João Bénard da Costa recorda um quadro português, de autor que afirma desconhecer, que representa o momento em que Pilatos apresenta Cristo à multidão, eis o homem - Ecce Homo. “Não conheço outros, que representem a mesma cena onde Cristo tem os olhos fechados”, e explica que nesse moemnto da condenação, em que se cumpre o que estava destinado, “só há as trevas e a morte, e a beleza desaparece”. Por isso conclui que a beleza é uma afirmação da vida e “da nossa vida sensível, da nossa carnalidade e da nossa sensibilidade, algo que ultrapassa a nossa própria dimensão”.
No final, o Cardeal D. José Policarpo referir que a acção central da Igreja se podia resumir em dois verbos - convencer e atrair. “Convencer é o objectivo da palavra, atrair é inevitavelmente o efeito da beleza. A palavra convence, a beleza atrai”.
Discordando com João Bénard da Costa, acerca da ausência de expressões da beleza de Jesus Cristo, D. José Policarpo recordou algumas passagens “irresistivelmente atraentes”.
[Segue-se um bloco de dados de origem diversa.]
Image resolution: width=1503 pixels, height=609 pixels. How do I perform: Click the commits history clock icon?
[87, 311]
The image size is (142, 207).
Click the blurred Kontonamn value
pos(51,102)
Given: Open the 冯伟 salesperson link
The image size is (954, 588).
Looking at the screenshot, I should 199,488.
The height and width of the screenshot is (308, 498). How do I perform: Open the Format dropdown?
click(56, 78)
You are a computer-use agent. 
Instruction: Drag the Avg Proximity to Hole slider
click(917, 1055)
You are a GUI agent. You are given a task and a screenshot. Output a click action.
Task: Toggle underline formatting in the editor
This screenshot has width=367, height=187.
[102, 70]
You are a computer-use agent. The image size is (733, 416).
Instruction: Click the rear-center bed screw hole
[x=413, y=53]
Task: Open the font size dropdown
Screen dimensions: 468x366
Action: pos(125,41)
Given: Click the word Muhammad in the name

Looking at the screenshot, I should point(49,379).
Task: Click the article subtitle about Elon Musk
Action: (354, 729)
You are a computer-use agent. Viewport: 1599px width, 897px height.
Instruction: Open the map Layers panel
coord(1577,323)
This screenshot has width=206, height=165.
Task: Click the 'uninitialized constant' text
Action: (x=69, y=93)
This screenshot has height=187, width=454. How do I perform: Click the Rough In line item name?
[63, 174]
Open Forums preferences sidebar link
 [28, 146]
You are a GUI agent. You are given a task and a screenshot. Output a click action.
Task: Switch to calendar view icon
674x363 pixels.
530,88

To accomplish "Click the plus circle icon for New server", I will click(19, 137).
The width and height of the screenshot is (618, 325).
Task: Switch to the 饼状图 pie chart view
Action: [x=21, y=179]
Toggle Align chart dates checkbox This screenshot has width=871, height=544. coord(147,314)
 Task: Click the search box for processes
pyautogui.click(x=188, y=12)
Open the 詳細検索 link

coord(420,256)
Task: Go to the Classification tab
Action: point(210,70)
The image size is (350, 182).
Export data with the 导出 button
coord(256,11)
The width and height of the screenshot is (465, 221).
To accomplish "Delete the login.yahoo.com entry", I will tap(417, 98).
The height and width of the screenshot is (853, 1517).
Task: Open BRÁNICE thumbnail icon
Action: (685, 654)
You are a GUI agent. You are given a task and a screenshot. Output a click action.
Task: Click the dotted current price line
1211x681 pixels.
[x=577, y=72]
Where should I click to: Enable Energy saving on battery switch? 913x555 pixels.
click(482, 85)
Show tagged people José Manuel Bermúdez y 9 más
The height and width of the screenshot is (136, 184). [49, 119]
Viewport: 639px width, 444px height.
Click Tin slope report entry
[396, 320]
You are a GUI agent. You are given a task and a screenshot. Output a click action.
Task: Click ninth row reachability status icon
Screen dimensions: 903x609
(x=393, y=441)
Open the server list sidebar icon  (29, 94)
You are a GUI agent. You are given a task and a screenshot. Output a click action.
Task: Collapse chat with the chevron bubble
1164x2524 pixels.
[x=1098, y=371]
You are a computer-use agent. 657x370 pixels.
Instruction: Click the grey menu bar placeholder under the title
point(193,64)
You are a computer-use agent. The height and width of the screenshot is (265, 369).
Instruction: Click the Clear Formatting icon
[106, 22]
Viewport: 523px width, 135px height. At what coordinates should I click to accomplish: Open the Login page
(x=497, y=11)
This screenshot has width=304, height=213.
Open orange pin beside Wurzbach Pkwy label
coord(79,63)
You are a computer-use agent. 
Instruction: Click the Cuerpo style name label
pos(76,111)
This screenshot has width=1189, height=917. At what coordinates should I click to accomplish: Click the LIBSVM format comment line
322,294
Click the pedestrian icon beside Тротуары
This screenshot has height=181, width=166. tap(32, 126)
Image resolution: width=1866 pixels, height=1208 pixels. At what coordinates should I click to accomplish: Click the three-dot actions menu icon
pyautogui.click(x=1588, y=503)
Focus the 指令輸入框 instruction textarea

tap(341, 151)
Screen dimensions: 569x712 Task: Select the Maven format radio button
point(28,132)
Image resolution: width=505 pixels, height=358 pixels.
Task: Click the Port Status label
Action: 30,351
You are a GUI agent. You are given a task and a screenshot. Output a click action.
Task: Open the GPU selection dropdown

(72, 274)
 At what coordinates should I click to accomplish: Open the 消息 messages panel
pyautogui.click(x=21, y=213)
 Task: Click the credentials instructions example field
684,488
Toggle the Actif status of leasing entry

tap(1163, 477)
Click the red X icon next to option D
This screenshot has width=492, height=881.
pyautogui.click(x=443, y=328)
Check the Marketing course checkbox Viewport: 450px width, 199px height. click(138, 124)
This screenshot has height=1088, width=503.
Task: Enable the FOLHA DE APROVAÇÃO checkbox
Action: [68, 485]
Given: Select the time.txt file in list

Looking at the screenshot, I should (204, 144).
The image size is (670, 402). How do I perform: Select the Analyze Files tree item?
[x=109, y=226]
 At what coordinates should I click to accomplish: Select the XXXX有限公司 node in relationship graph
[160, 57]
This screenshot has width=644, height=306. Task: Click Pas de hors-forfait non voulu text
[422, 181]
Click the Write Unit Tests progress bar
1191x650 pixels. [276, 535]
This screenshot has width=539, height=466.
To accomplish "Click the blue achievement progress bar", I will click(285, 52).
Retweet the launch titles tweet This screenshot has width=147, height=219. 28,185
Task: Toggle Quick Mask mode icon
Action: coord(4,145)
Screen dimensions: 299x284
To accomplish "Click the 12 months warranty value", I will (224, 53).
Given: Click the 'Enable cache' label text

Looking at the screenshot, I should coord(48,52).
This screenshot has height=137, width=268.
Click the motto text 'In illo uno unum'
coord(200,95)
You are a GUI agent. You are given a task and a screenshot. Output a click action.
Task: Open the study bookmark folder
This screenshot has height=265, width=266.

“Porque que é que os tempos são belos? Podíamos continuar a pergunta e chegar até à questão de porque é que a liturgia deve ser bela? porque é que esta noite foi bela? E porque é que a Igreja sempre não se limitou a tentar convencer, mas percebeu sempre que era preciso atrair e inevitavelmente põe a questão da beleza e da verdade”, considerou.
João Paulo II chamou “o esplendor da verdade” ao amor praticado pelos cristãos. A palavra e a beleza “são duas linguagens de abordagem do mistério, da revelação do mistério. A palavra revela, a beleza desvela”, afirmou o Cardeal patriarca, que considerou a beleza “uma experiência de eternidade e de divino”.